*A putative new idea for AI control; index here.*

This is a potential design for a safe-ish satisficer, based on the ideas presented here. The two key ideas are that a satisficer S(u) with utility u:

- Would not effectively aid M(u), a u-maximiser.
- Would not effectively resist M(-u), a u-minimizer.

So satisficer make poor allies and weak enemies.

## The design, the designer and the verifier

Let M(u-v) be an agent that maximises u and minimises v. Let's assume that M(u-v) is currently unaware as to what u and v are (though it knows that the upper bound of u is easy to approach). It can interact with the outside environment in one way only: by creating a satisficer S(). S() will then be fed u to become S(u).

However, the design for S(u) will first be sent to M(εu+v), for some unknown small ε. Note that M(εu+v) is a v-maximiser, so it disagrees with M(u-v) except for u. M(εu+v) is a (hypothetical) agent that will be (counterfactually) released at some unspecified later date. Currently, it will be fed the whole reasoning history of M(u+v), and will make a single decision only: where S(u) is to be built or not.
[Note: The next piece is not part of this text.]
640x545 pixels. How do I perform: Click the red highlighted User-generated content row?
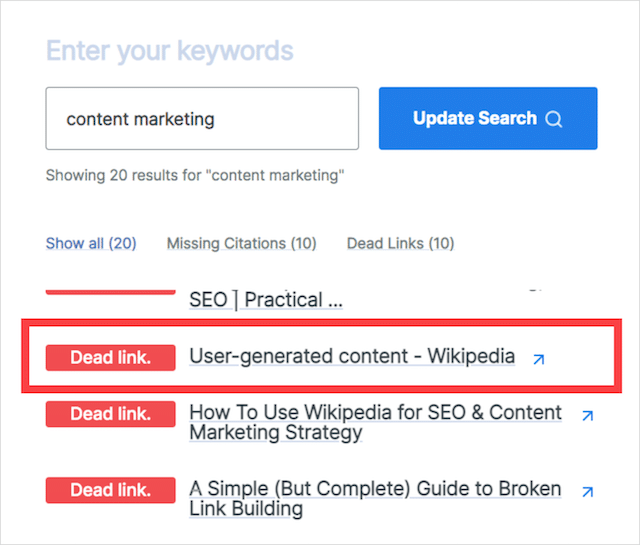[x=321, y=356]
So it seems that S(u) must;

- Set u close to its maximal value (as this is "easy to approach").
- Not increase v to any significant extent (or else M(u-v) would not design it).
- Not decrease v to any significant extent (or else M(εu+v) would veto it).
- Since v is unknown to M(u-v) and and resources are finite, this should serve as a general reduced impact requirement for S(u) (we may have to use something like a soft minimum across all v, rather than an expectation across all v, to avoid certain edge casess).
- Since is u unknown to M(u-v), S() would serve as a general satisficing agent for any utility functions whose upper bounds are easy to approach (remember that we can take an arbitrary utility function and arbitrarily bound it at some number).
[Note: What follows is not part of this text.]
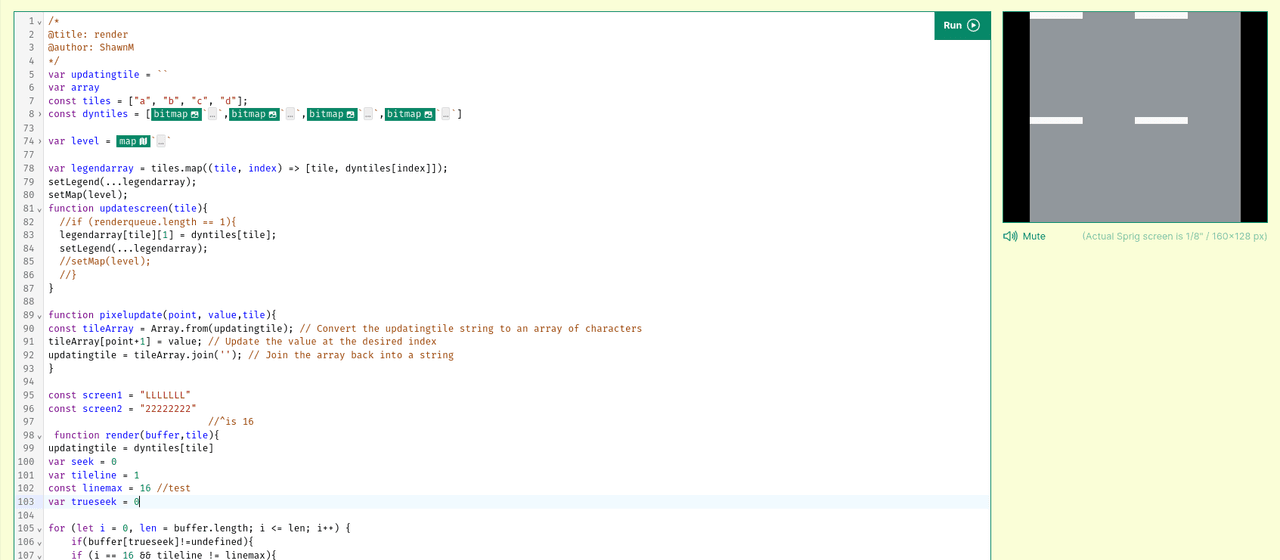This screenshot has height=560, width=1280.
Task: Expand folded text after fourth bitmap
Action: click(x=446, y=114)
For the moment, this does seems like it would produce a successful satisficer...

It seems more principled, equally effective, and much more practical, to simply take the policy that optimizes E[u] - (E[v] - v0)^2, where v0 is the expected value of v given some baseline "do nothing" policy. You can sum over many different v's to give a harsher requirement. I don't know if the machinery with counterfactuals etc. is adding much beyond this.

Yep, that seems sensible (I assume you meant E[u] - (E[v] - v0)^2 ?)

Yes, fixed.

Could you expand on what the "upper bound" of utility is for a maximizer, and why it's easy to approach? Perhaps a concrete (but simple) example would help. Say "Clippy" wants to maximize paperclips and minimize waste heat. "HotClippy" is the counterfactual agent that maximizes heat while thinking paperclips are fine if they're nearly free. What is the maximal value for paperclips?
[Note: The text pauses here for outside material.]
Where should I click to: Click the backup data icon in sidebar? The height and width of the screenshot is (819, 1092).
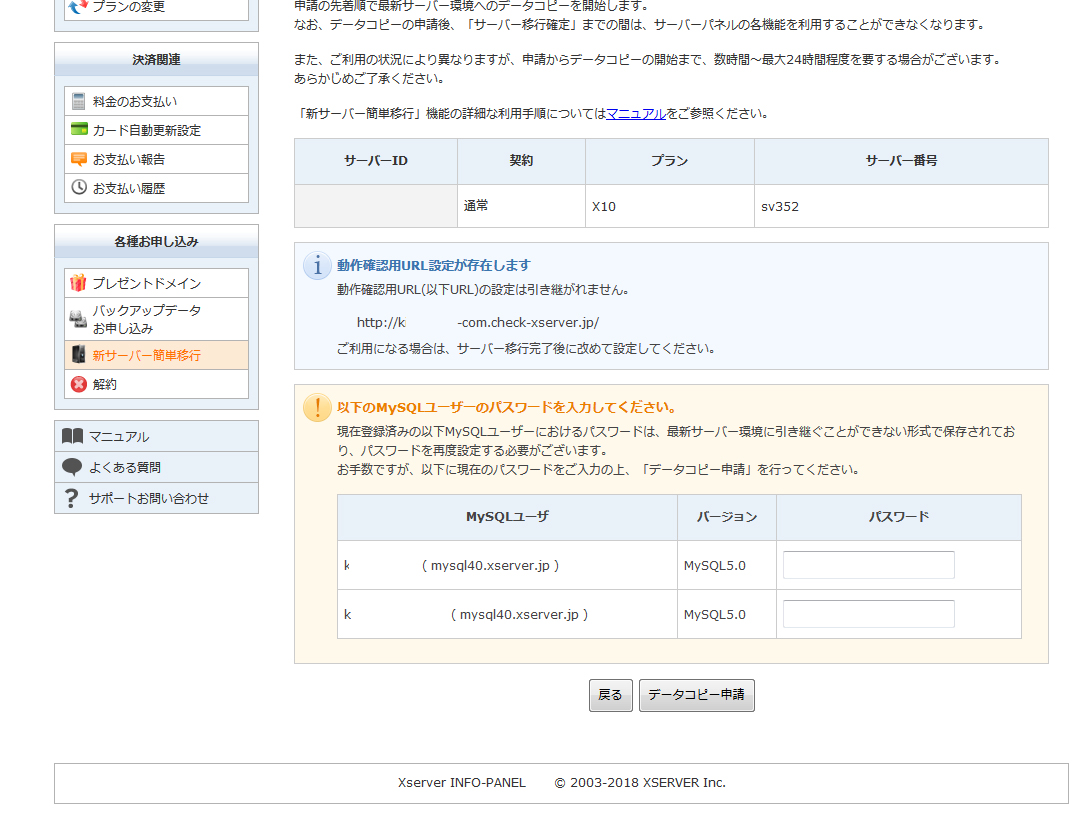tap(78, 319)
It seems like the submission is always going to be S(infinity*u + 0v) for this constraint. Any other v will be rejected by the counterfactual or contradict the base agent's preferences. Any smaller/finite u is a lost opportunity.

Clippy has utility that awards 1 if Clippy produces one or more paperclips (and 0 otherwise). Clippy can easily produce ten paperclips.

Basically what I'm trying to do is make the AI "do the easy evident thing" rather than "optimise the whole universe just to be absolutely sure they achieved their goal".

What I'm not following is how you take an optimizer and convince it that the best route is to use a satisficer subagent. Clippy (the maximizer, the agent you're trying to limit) gets utility from infinite paperclips. It's ClippyJr (the satisficer) which can be limited to 1. But why would maximizer-clippy prefer to propose that, as opposed to proposing ClippyJrPlus, who is a satisficer, but has a goal of 10^30 paperclips)?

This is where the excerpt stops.